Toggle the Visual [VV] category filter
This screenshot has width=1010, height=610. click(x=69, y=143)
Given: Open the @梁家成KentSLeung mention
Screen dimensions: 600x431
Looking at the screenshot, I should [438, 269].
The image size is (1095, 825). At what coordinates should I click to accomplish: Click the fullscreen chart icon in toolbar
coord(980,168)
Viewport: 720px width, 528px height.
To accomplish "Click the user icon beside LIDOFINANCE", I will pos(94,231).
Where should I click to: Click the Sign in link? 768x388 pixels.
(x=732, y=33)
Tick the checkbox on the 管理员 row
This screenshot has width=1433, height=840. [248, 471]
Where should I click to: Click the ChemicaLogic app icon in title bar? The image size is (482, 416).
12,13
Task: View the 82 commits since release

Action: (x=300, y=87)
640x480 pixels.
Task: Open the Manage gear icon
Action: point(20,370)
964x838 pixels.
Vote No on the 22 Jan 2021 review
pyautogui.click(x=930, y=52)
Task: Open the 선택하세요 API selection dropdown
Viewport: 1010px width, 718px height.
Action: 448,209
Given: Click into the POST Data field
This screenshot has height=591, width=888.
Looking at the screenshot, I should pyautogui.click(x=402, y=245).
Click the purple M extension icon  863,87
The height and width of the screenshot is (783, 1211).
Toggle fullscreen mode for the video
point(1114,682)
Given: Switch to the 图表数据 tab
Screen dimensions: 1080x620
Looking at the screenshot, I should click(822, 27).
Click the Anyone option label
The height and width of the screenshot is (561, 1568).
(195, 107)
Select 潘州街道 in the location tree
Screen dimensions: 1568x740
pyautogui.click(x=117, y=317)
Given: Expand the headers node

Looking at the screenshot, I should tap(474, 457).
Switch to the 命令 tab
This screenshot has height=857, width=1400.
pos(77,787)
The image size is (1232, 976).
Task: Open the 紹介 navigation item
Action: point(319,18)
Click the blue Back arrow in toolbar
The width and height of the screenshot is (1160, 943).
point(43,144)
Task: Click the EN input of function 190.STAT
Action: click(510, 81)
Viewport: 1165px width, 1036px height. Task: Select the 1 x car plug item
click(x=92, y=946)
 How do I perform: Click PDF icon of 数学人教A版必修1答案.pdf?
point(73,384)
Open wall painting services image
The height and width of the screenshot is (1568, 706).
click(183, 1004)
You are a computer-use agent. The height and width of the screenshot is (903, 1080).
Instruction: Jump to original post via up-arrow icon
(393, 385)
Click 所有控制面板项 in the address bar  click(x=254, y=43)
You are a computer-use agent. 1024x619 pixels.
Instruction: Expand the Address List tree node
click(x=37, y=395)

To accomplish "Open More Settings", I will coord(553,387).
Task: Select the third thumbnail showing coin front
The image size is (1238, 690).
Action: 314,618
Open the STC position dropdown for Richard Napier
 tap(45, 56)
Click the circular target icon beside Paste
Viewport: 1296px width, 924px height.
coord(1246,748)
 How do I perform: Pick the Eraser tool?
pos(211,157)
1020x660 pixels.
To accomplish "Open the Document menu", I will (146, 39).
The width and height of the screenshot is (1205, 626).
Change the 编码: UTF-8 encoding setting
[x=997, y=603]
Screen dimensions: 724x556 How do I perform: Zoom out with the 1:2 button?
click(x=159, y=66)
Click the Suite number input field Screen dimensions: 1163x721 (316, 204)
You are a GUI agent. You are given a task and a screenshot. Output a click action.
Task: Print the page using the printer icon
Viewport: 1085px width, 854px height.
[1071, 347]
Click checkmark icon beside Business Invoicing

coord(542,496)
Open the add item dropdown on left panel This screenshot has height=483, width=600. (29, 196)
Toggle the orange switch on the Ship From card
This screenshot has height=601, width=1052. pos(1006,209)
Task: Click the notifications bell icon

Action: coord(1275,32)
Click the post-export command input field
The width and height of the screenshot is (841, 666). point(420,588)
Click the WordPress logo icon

_ _ _

◆ WORK REQUIRED: Select and copy each line from the data that includes the word "agent".

◆ ANSWER:
You are a computer-use agent. The height and width of the screenshot is (903, 1080).
You are a computer-use agent. 1024x619 pixels.
You are a GUI agent. You are given a task and a screenshot. Output a click action.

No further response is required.